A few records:
** BEGIN **
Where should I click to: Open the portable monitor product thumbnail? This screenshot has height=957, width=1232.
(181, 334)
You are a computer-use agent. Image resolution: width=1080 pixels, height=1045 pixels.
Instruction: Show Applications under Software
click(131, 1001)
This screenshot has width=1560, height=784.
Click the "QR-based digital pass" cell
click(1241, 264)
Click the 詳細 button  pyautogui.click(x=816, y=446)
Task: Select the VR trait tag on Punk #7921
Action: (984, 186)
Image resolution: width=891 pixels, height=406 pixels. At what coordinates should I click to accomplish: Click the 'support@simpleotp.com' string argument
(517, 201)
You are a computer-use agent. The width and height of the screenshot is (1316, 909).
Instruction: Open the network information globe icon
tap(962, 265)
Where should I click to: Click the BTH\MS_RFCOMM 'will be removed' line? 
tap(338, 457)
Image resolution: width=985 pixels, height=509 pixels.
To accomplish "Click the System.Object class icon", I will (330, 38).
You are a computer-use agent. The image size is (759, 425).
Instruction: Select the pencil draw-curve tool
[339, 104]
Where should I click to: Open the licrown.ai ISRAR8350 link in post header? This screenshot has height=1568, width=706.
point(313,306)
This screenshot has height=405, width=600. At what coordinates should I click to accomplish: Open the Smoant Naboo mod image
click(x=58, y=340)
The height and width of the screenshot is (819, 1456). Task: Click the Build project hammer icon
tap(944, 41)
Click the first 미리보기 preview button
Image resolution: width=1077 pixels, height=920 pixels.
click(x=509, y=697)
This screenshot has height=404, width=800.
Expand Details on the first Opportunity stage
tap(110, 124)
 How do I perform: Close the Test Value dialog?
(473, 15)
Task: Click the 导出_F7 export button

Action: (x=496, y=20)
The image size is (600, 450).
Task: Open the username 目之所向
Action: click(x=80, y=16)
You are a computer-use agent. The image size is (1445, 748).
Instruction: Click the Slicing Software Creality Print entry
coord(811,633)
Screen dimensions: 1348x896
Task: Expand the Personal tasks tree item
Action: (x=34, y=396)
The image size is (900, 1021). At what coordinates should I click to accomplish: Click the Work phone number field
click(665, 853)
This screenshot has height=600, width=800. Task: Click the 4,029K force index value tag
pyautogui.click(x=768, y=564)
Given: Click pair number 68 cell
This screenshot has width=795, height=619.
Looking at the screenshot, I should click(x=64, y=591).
** END **
Pull out every line of the listing above that contains the word "first", copying each one in full.

→ Complete response:
Click the first 미리보기 preview button
Expand Details on the first Opportunity stage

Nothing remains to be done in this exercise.